Exercise aim:
Copy each of the following items exactly, line for line, with no changes.

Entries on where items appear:

══════════

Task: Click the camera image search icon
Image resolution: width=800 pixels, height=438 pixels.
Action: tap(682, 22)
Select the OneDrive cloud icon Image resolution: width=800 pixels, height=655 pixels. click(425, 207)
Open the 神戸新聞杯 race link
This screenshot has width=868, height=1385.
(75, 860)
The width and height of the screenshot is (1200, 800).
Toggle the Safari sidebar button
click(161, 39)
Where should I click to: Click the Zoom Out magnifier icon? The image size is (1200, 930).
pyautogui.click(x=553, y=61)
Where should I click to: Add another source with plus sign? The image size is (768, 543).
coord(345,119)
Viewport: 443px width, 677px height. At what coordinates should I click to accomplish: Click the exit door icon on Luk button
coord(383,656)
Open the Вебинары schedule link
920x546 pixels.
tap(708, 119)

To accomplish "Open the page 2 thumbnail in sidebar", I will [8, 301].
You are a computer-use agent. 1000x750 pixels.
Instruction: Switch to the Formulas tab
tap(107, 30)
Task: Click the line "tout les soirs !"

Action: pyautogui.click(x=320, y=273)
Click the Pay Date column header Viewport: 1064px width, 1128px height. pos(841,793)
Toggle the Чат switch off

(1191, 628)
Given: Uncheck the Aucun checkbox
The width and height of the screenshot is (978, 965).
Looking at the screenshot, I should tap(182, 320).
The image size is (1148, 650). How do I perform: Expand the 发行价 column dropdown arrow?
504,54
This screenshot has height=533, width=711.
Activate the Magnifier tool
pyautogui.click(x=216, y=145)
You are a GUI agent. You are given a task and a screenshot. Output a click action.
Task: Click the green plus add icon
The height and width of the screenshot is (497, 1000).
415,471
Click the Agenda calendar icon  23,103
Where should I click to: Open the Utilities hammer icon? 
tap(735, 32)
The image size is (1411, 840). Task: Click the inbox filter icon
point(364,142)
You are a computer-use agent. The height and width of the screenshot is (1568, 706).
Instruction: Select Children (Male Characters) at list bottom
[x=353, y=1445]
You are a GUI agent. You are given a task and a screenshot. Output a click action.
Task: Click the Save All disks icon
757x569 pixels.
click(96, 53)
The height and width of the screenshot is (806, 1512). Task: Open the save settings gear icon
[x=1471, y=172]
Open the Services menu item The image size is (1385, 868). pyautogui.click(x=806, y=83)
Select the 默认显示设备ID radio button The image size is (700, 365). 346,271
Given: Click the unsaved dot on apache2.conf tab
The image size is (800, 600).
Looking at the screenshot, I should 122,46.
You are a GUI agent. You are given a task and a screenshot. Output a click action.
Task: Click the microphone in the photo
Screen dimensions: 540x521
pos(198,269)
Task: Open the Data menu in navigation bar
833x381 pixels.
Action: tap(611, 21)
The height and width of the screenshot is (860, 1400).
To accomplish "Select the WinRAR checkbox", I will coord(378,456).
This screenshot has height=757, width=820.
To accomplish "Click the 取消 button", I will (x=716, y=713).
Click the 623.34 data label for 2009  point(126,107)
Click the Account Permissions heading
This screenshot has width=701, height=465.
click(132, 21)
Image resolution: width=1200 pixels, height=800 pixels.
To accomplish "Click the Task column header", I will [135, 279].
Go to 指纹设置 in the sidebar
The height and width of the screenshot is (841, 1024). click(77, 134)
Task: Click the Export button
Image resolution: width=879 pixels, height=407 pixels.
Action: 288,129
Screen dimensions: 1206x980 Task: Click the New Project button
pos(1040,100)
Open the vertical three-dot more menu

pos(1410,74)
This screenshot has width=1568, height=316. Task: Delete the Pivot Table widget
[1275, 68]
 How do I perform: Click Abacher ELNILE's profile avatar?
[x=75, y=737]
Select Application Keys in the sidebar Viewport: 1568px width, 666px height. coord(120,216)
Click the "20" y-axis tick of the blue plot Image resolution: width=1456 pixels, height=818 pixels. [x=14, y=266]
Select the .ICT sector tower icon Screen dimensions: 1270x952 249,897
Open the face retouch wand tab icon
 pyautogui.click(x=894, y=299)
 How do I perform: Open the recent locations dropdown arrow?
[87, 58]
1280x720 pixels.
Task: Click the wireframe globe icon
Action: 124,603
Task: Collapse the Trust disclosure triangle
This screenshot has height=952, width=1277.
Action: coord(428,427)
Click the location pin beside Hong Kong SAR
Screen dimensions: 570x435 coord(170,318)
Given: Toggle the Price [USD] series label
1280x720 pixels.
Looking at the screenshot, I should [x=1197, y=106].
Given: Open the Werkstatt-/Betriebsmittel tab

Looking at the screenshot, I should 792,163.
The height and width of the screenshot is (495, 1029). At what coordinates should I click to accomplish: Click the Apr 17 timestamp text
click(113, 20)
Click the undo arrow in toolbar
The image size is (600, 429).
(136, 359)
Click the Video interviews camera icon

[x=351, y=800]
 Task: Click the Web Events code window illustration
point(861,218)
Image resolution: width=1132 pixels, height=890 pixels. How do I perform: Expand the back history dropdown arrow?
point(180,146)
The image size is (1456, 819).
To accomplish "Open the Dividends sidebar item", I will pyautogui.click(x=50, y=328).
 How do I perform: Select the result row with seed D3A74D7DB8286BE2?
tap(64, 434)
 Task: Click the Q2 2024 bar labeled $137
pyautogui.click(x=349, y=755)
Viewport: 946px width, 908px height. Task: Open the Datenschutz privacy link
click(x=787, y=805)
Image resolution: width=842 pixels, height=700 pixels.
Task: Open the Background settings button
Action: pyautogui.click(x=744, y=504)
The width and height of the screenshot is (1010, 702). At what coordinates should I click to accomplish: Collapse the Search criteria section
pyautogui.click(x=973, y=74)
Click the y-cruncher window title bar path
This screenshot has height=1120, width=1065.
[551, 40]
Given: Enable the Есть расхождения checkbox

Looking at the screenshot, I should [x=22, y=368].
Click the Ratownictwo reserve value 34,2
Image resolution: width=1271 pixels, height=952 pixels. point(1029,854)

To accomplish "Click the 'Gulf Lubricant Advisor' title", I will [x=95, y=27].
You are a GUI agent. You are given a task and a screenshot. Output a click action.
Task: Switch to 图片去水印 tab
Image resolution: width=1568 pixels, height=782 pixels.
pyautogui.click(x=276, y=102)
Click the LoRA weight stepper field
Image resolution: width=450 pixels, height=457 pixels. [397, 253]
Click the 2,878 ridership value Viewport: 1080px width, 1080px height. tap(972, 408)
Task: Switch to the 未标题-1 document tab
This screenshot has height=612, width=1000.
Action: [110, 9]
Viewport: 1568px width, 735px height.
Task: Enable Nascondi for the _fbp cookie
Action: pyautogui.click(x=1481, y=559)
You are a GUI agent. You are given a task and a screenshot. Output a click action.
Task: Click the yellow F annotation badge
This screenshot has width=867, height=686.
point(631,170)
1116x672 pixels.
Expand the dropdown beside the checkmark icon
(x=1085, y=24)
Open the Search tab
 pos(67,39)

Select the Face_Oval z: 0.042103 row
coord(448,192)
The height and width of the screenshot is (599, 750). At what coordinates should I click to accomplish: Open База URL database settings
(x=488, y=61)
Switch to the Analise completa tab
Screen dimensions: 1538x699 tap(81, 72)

══════════

In response:
Task: Click the camera image search icon
Image resolution: width=800 pixels, height=438 pixels.
Action: tap(682, 22)
Select the OneDrive cloud icon Image resolution: width=800 pixels, height=655 pixels. click(425, 207)
Open the 神戸新聞杯 race link
This screenshot has width=868, height=1385.
(75, 860)
The width and height of the screenshot is (1200, 800).
Toggle the Safari sidebar button
click(161, 39)
Where should I click to: Click the Zoom Out magnifier icon? The image size is (1200, 930).
pyautogui.click(x=553, y=61)
Where should I click to: Add another source with plus sign? The image size is (768, 543).
coord(345,119)
Viewport: 443px width, 677px height. At what coordinates should I click to accomplish: Click the exit door icon on Luk button
coord(383,656)
Open the Вебинары schedule link
920x546 pixels.
tap(708, 119)

To accomplish "Open the page 2 thumbnail in sidebar", I will [8, 301].
You are a computer-use agent. 1000x750 pixels.
Instruction: Switch to the Formulas tab
tap(107, 30)
Task: Click the line "tout les soirs !"

Action: pyautogui.click(x=320, y=273)
Click the Pay Date column header Viewport: 1064px width, 1128px height. pos(841,793)
Toggle the Чат switch off

(1191, 628)
Given: Uncheck the Aucun checkbox
The width and height of the screenshot is (978, 965).
Looking at the screenshot, I should tap(182, 320).
The image size is (1148, 650). How do I perform: Expand the 发行价 column dropdown arrow?
504,54
This screenshot has height=533, width=711.
Activate the Magnifier tool
pyautogui.click(x=216, y=145)
You are a GUI agent. You are given a task and a screenshot. Output a click action.
Task: Click the green plus add icon
The height and width of the screenshot is (497, 1000).
415,471
Click the Agenda calendar icon  23,103
Where should I click to: Open the Utilities hammer icon? 
tap(735, 32)
The image size is (1411, 840). Task: Click the inbox filter icon
point(364,142)
You are a computer-use agent. The height and width of the screenshot is (1568, 706).
Instruction: Select Children (Male Characters) at list bottom
[x=353, y=1445]
You are a GUI agent. You are given a task and a screenshot. Output a click action.
Task: Click the Save All disks icon
757x569 pixels.
click(96, 53)
The height and width of the screenshot is (806, 1512). Task: Open the save settings gear icon
[x=1471, y=172]
Open the Services menu item The image size is (1385, 868). pyautogui.click(x=806, y=83)
Select the 默认显示设备ID radio button The image size is (700, 365). 346,271
Given: Click the unsaved dot on apache2.conf tab
The image size is (800, 600).
Looking at the screenshot, I should 122,46.
You are a GUI agent. You are given a task and a screenshot. Output a click action.
Task: Click the microphone in the photo
Screen dimensions: 540x521
pos(198,269)
Task: Open the Data menu in navigation bar
833x381 pixels.
Action: tap(611, 21)
The height and width of the screenshot is (860, 1400).
To accomplish "Select the WinRAR checkbox", I will coord(378,456).
This screenshot has height=757, width=820.
To accomplish "Click the 取消 button", I will (x=716, y=713).
Click the 623.34 data label for 2009  point(126,107)
Click the Account Permissions heading
This screenshot has width=701, height=465.
click(132, 21)
Image resolution: width=1200 pixels, height=800 pixels.
To accomplish "Click the Task column header", I will [135, 279].
Go to 指纹设置 in the sidebar
The height and width of the screenshot is (841, 1024). click(77, 134)
Task: Click the Export button
Image resolution: width=879 pixels, height=407 pixels.
Action: 288,129
Screen dimensions: 1206x980 Task: Click the New Project button
pos(1040,100)
Open the vertical three-dot more menu

pos(1410,74)
This screenshot has width=1568, height=316. Task: Delete the Pivot Table widget
[1275, 68]
 How do I perform: Click Abacher ELNILE's profile avatar?
[x=75, y=737]
Select Application Keys in the sidebar Viewport: 1568px width, 666px height. coord(120,216)
Click the "20" y-axis tick of the blue plot Image resolution: width=1456 pixels, height=818 pixels. [x=14, y=266]
Select the .ICT sector tower icon Screen dimensions: 1270x952 249,897
Open the face retouch wand tab icon
 pyautogui.click(x=894, y=299)
 How do I perform: Open the recent locations dropdown arrow?
[87, 58]
1280x720 pixels.
Task: Click the wireframe globe icon
Action: 124,603
Task: Collapse the Trust disclosure triangle
This screenshot has height=952, width=1277.
Action: coord(428,427)
Click the location pin beside Hong Kong SAR
Screen dimensions: 570x435 coord(170,318)
Given: Toggle the Price [USD] series label
1280x720 pixels.
Looking at the screenshot, I should [x=1197, y=106].
Given: Open the Werkstatt-/Betriebsmittel tab

Looking at the screenshot, I should 792,163.
The height and width of the screenshot is (495, 1029). At what coordinates should I click to accomplish: Click the Apr 17 timestamp text
click(113, 20)
Click the undo arrow in toolbar
The image size is (600, 429).
(136, 359)
Click the Video interviews camera icon

[x=351, y=800]
 Task: Click the Web Events code window illustration
point(861,218)
Image resolution: width=1132 pixels, height=890 pixels. How do I perform: Expand the back history dropdown arrow?
point(180,146)
The image size is (1456, 819).
To accomplish "Open the Dividends sidebar item", I will pyautogui.click(x=50, y=328).
 How do I perform: Select the result row with seed D3A74D7DB8286BE2?
tap(64, 434)
 Task: Click the Q2 2024 bar labeled $137
pyautogui.click(x=349, y=755)
Viewport: 946px width, 908px height. Task: Open the Datenschutz privacy link
click(x=787, y=805)
Image resolution: width=842 pixels, height=700 pixels.
Task: Open the Background settings button
Action: pyautogui.click(x=744, y=504)
The width and height of the screenshot is (1010, 702). At what coordinates should I click to accomplish: Collapse the Search criteria section
pyautogui.click(x=973, y=74)
Click the y-cruncher window title bar path
This screenshot has height=1120, width=1065.
[551, 40]
Given: Enable the Есть расхождения checkbox

Looking at the screenshot, I should [x=22, y=368].
Click the Ratownictwo reserve value 34,2
Image resolution: width=1271 pixels, height=952 pixels. point(1029,854)

To accomplish "Click the 'Gulf Lubricant Advisor' title", I will [x=95, y=27].
You are a GUI agent. You are given a task and a screenshot. Output a click action.
Task: Switch to 图片去水印 tab
Image resolution: width=1568 pixels, height=782 pixels.
pyautogui.click(x=276, y=102)
Click the LoRA weight stepper field
Image resolution: width=450 pixels, height=457 pixels. [397, 253]
Click the 2,878 ridership value Viewport: 1080px width, 1080px height. tap(972, 408)
Task: Switch to the 未标题-1 document tab
This screenshot has height=612, width=1000.
Action: [110, 9]
Viewport: 1568px width, 735px height.
Task: Enable Nascondi for the _fbp cookie
Action: pyautogui.click(x=1481, y=559)
You are a GUI agent. You are given a task and a screenshot. Output a click action.
Task: Click the yellow F annotation badge
This screenshot has width=867, height=686.
point(631,170)
1116x672 pixels.
Expand the dropdown beside the checkmark icon
(x=1085, y=24)
Open the Search tab
 pos(67,39)

Select the Face_Oval z: 0.042103 row
coord(448,192)
The height and width of the screenshot is (599, 750). At what coordinates should I click to accomplish: Open База URL database settings
(x=488, y=61)
Switch to the Analise completa tab
Screen dimensions: 1538x699 tap(81, 72)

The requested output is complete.